An award for a local historian has led to a grant for a project to preserve county records.
Last month, Ann Simmons traveled to New York City to receive the prestigious President’s Award for Excellence from the Colonial Dames of America, the oldest colonial hereditary society in the United States. The award carried with it a $1,000 grant to be used on Simmons’ historical project that she has spent several years on.
Simmons, president of Chapter XV of Jackson of the Colonial Dames of America, entered the project to digitize Marion County’s early records.
“This past year, we formed a working alliance with county officials, the Marion County Museum and Archives, the Mississippi Digital Library and the University of Southern Mississippi,” Simmons said. “After much planning, Dr.

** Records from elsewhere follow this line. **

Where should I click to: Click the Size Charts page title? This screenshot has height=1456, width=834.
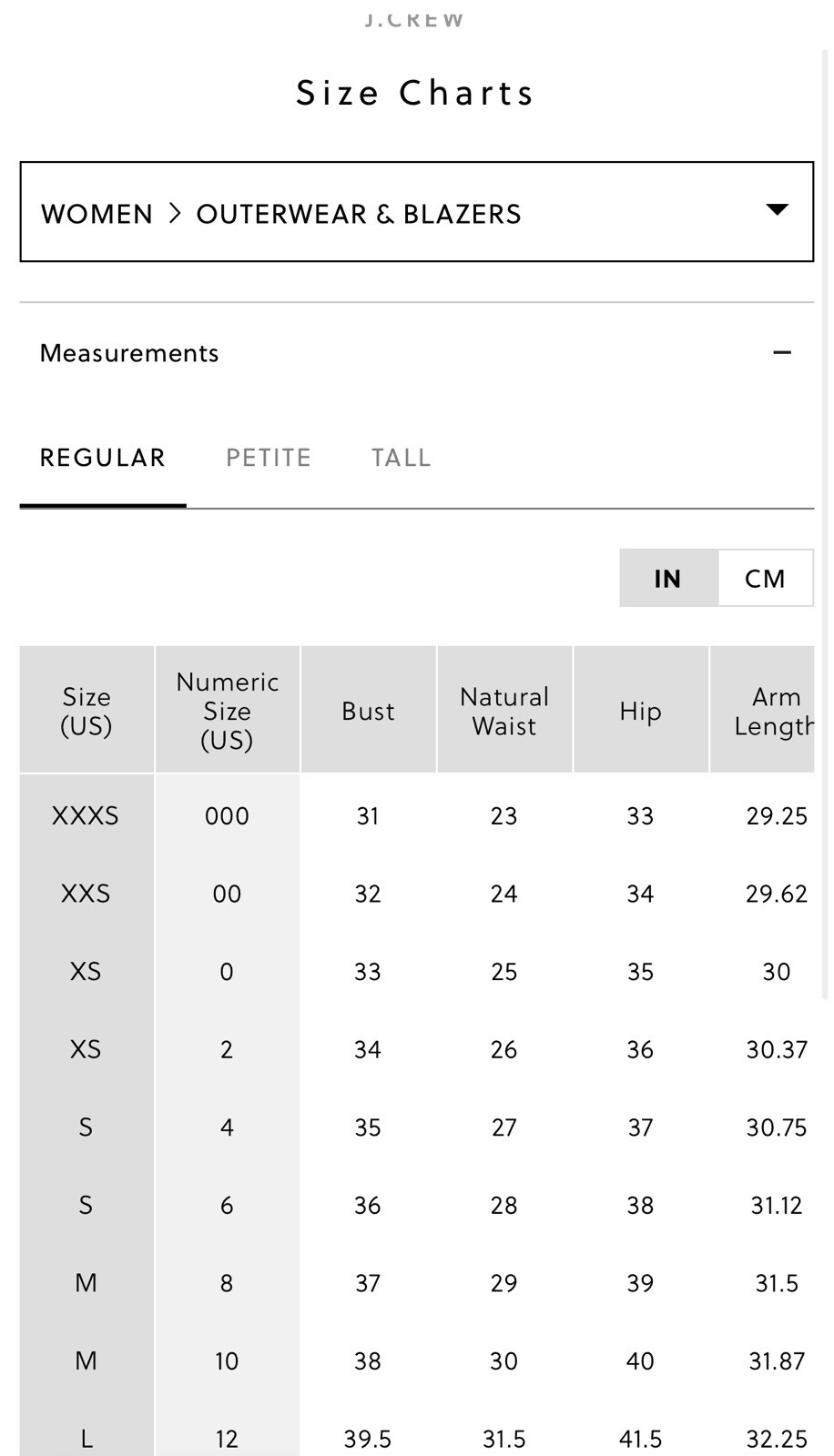coord(415,93)
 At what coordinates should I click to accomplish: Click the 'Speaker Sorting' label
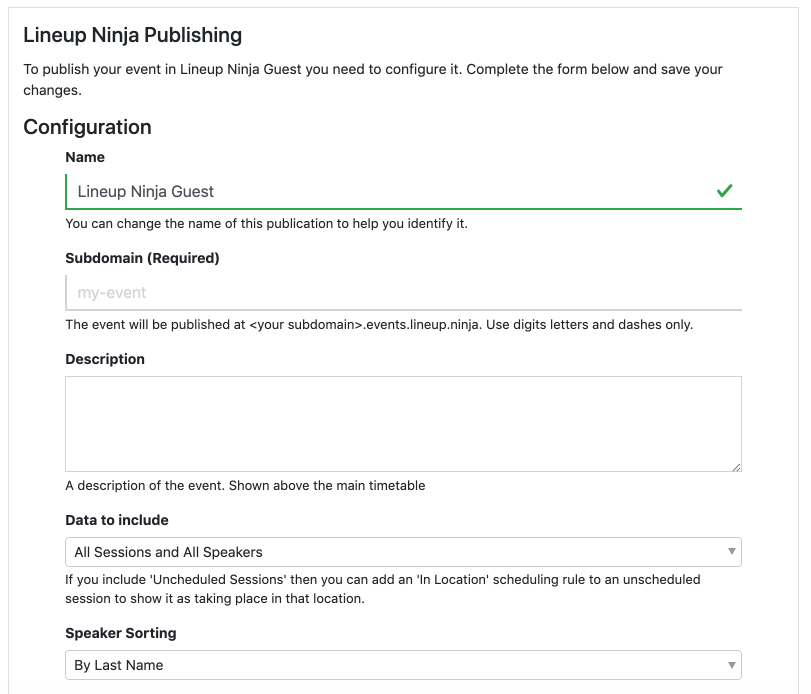[x=121, y=633]
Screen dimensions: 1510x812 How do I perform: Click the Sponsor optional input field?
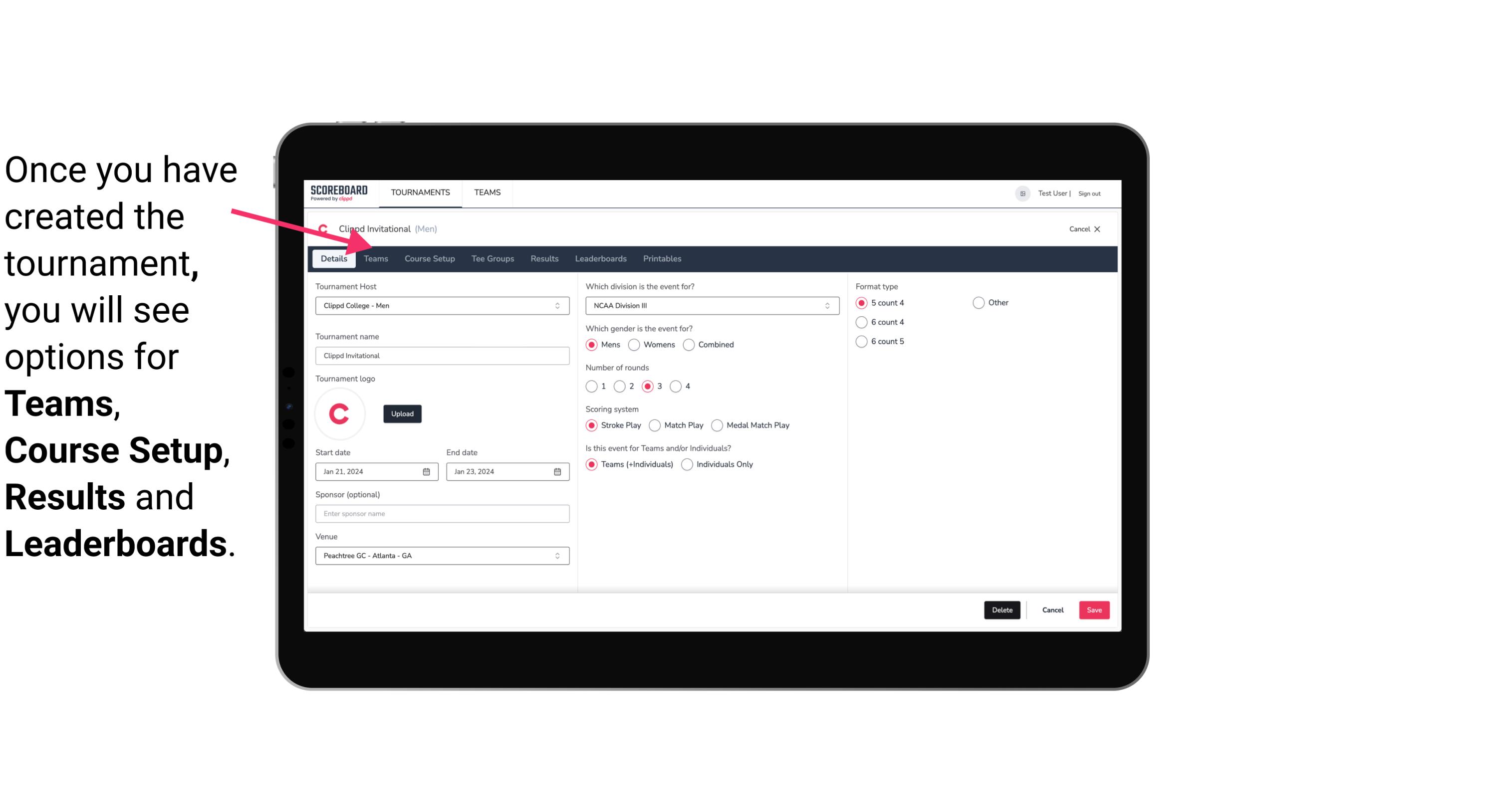441,513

Susannah Ural organized a group of graduate students to come to Marion County and digitize selected books. The project is called the Mississippi Digital Courthouse Project and it is a worthy project supported by the Mississippi Historical Society and the Mississippi Department of Archives and History.”
Simmons said the project offers the community and local university a chance to work together and realize the value of preserving and disseminating local history.
“As community members become more invested in their own past, they will discover the practices that franchised or disenfranchised key constituencies, how courts and juries protected or failed to protect community members, the challenges of educating generations of citizens and how communities struggled to meet those challenges,” she said. “The MDCP will make readily available 19th century criminal court cases, election records, educable children lists, orphan court records, and 20th century voter registration records.”
Simmons ability to access the historic records is important for researchers.
“Orphan’s court records, for example, are linked to a major policy issue debate in the public today,” she said. “That debate is Mississippi’s under funded and undermanned Department of Child Protective Services that cannot find suitable foster homes for nearly 75 percent of children in need. A close examination of past policies, relating to the care of orphans, can help policy makers and children advocates understand what communities have attempted in the past and successes and failures of past practices.”
The projects has also partnered with the Mississippi Digital Library, which is putting some of the records on a website. Ural initially received a $2,500 grant for the past year, which was used during July 2016 to pay graduate student researchers to scan the books. Volunteers from several genealogical organizations are assisting with the transcribing this summer, according to Simmons.
During her trip to New York, Simmons was presented the award by Colonial Dames of America President Sharon Vaino at an awards dinner held at the Yale Club on Vanderbilt Avenue.
“All of thee events were at private clubs,” she said. “Every meeting was lovely.”
Work is continuing this summer, and on a recent day Simmons was working with Lisa Foster from the University of Southern Mississippi.
“She will be helping us continue with the organization and digitization process,” Simmons said.
The Marion County Museum and Archives is located at 200 Second St.